Pictures are to be excluded. Please print only the lines from the one containing "You are a computer-use agent. Image" through the end of the data, exactly as they appear.

Stored items
════════════════════
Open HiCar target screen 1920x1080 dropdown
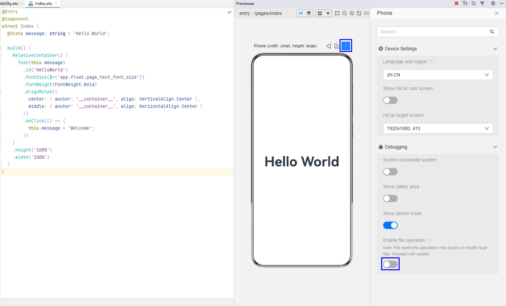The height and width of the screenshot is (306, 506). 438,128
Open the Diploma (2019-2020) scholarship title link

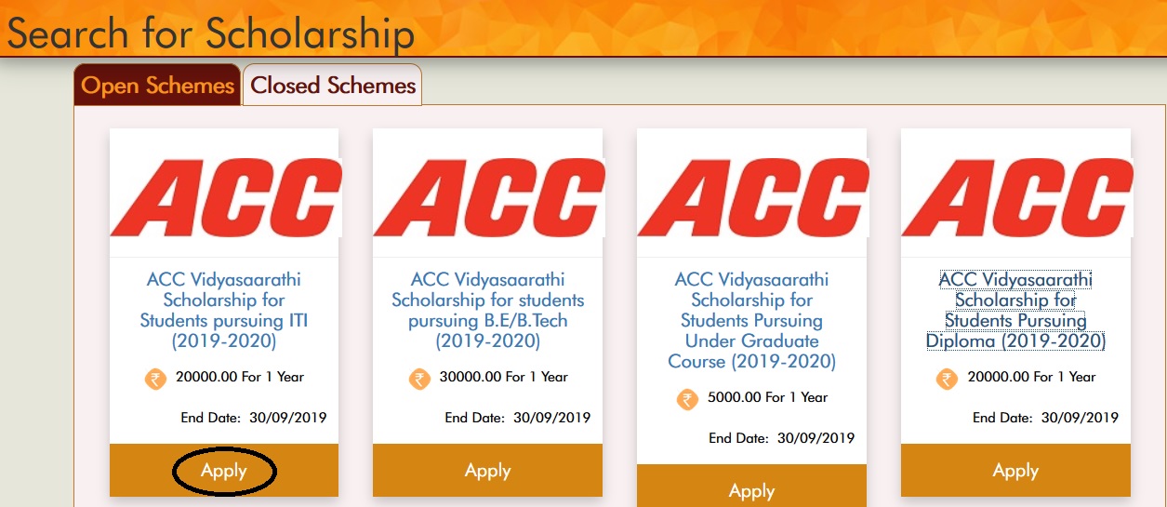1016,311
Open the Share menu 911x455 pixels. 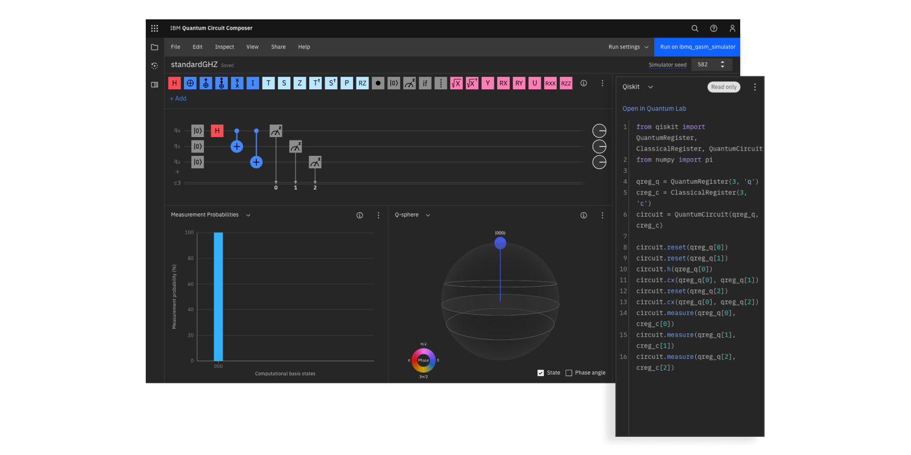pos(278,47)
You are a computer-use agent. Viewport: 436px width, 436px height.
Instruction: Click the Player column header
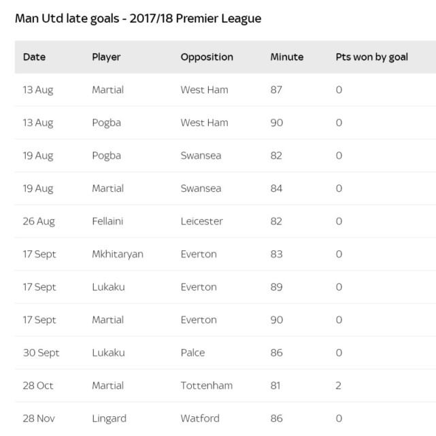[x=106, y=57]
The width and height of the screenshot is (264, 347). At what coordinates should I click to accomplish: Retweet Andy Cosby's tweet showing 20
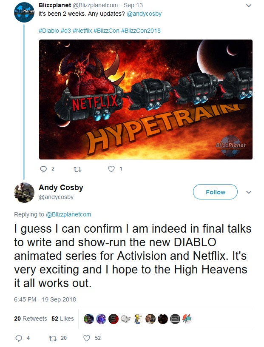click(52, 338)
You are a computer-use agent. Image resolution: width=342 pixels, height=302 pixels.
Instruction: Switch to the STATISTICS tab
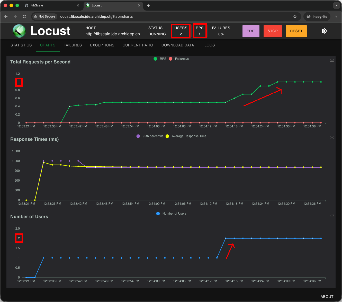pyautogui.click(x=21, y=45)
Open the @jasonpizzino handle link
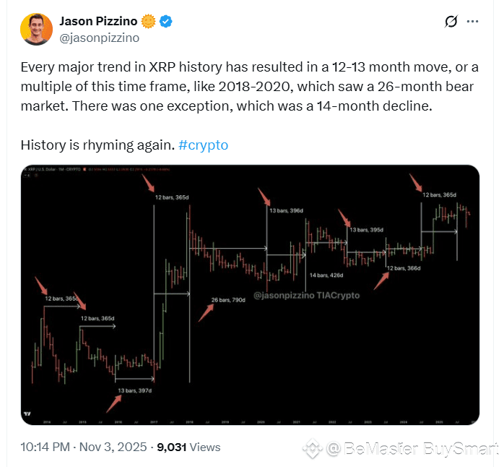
════════════════════
**SOLVED EXERCISE**
You are a computer-use agent. Image resolution: width=342 pixels, height=302 pixels.
Instruction: Switch to the STATISTICS tab
pyautogui.click(x=21, y=45)
Open the @jasonpizzino handle link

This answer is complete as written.